### Assigned task 1:
According to the passage on AI in cancer pathology, why does a model that predicts BRAF status from microsatellite instability become unreliable? Answer in one to three sentences.
### Assigned task 2:
Extend the passage on AI shortcuts in cancer pathology from where it stops.

### Passage to read:
☆ ☆ ☆ ☆

New research warns that popular deep learning systems trained for cancer pathology may be relying on hidden shortcuts rather than genuine biological signals.

Artificial intelligence tools are increasingly being developed to predict cancer biology directly from microscope images, promising faster diagnoses, and cheaper testing.

But new research from the University of Warwick, published in Nature Biomedical Engineering, suggests that many of these systems may be using visual shortcuts rather than true biology — raising concerns that some AI pathology tools are currently too unreliable for real-world patient care.

To reach this conclusion, the researchers analysed more than 8,000 patient samples across four major cancer types — breast, colorectal, lung and endometrial — and compared the performance of leading machine learning approaches.

While the models often achieved high headline accuracy, the team found this frequently came from statistical “shortcuts.”

For example, instead of detecting mutations in the cancer-associated BRAF gene, a model might learn that BRAF mutations often occur alongside another clinical feature such as microsatellite instability (MSI).

The system then learns to use this combination of cues to predict BRAF status rather than learning the causal BRAF signal itself - meaning accurate cancer predictions work only when these biomarkers co-occur and become unreliable when they do not.

☆ ☆ ☆ ☆

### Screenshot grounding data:
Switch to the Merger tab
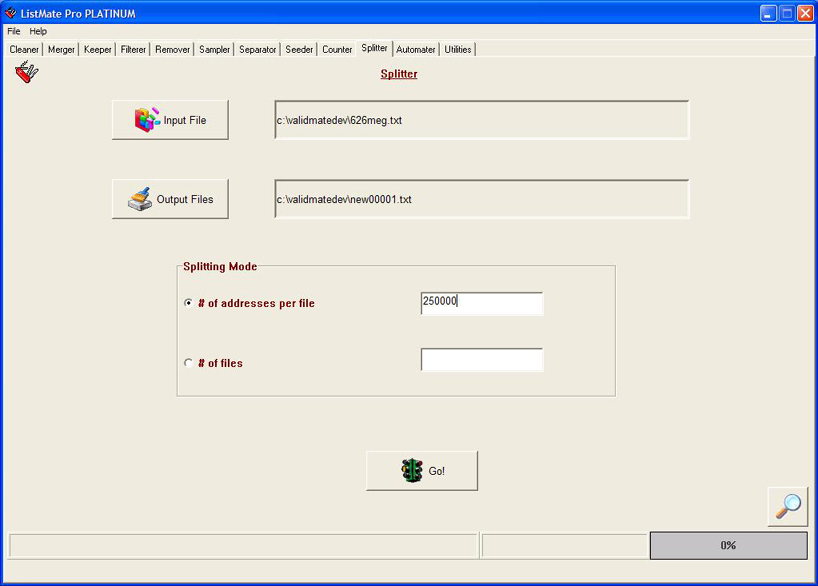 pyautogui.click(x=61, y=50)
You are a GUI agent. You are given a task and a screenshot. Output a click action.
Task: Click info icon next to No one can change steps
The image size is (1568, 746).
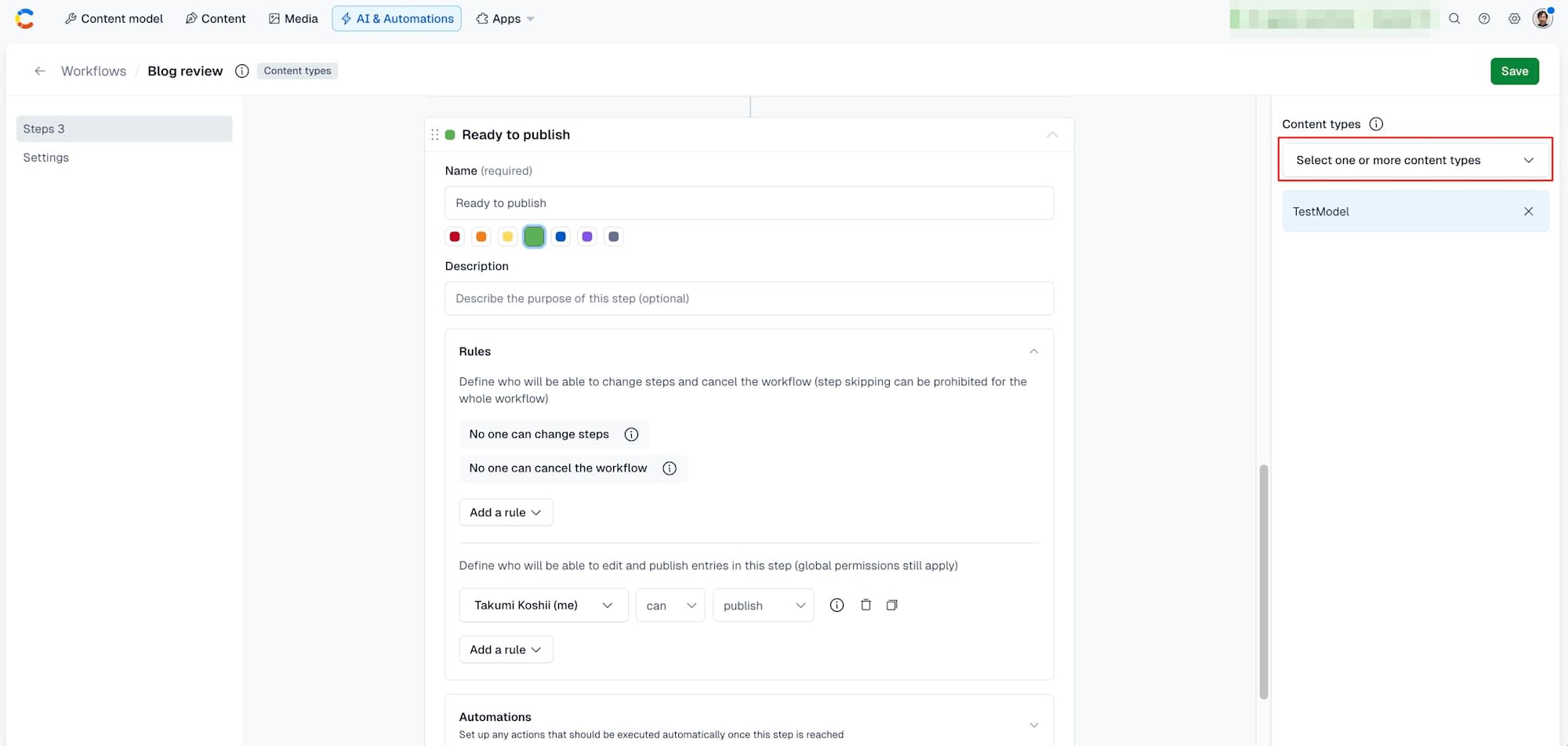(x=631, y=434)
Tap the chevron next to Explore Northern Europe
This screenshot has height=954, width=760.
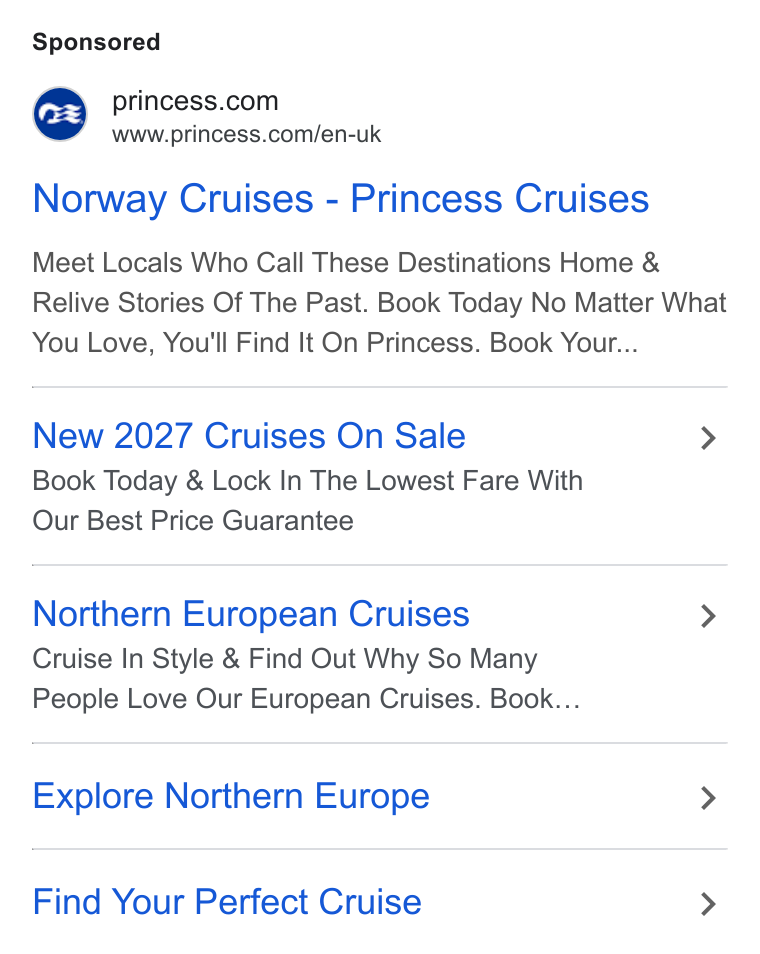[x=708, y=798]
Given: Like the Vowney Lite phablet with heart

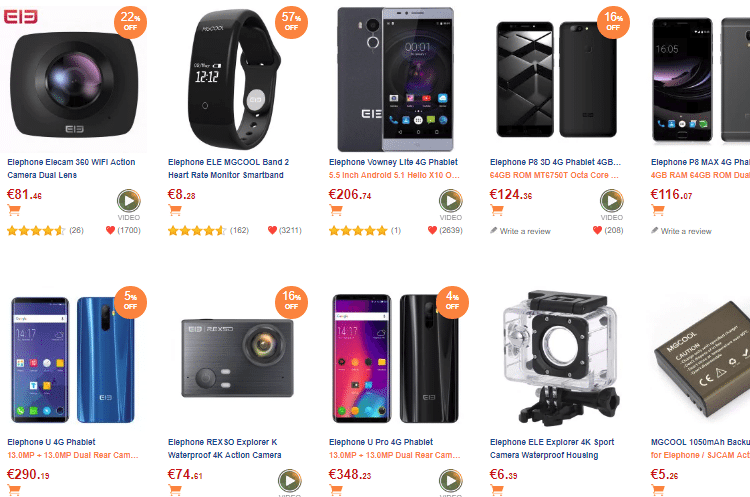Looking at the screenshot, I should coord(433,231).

☆ ☆ ☆ ☆

### Task result 1:
The model learns to use the combination of BRAF mutations and microsatellite instability as a cue instead of learning the causal BRAF signal itself. Its predictions are therefore accurate only when these biomarkers occur together. They become unreliable when the biomarkers do not co-occur.

### Task result 2:
When performance of AI models was assessed within stratified patient subgroups, such as only high-grade breast cancers or only MSI-positive tumours, accuracy fell substantially, revealing that the models were dependent on shortcut signals that disappear once confounding factors are controlled.

For certain prediction tasks, the performance advantage of deep learning over human-derived clinical information was modest.

AI systems achieved accuracy scores of just over 80% when predicting biomarkers, compared with around 75% using tumour grade alone — a measure already assessed by pathologists.

Machine learning methods can still prove valuable for research, drug development candidate screening and for clinical triaging, screening, or supplementary decision support.

However, the researchers argue that future AI tools must move beyond correlation-based learning and adopt approaches that explicitly model biological relationships and causal structure.

They also call for stronger evaluation standards, including subgroup testing and comparison against simple clinical baselines, before looking at deployment in routine care.

“While progress often requires imperfect first steps, we should learn from the past and avoid oversimplification or overreach through inappropriate concepts. Complexity and variability are central challenges — but they are also exactly what these novel technologies must learn to embrace.”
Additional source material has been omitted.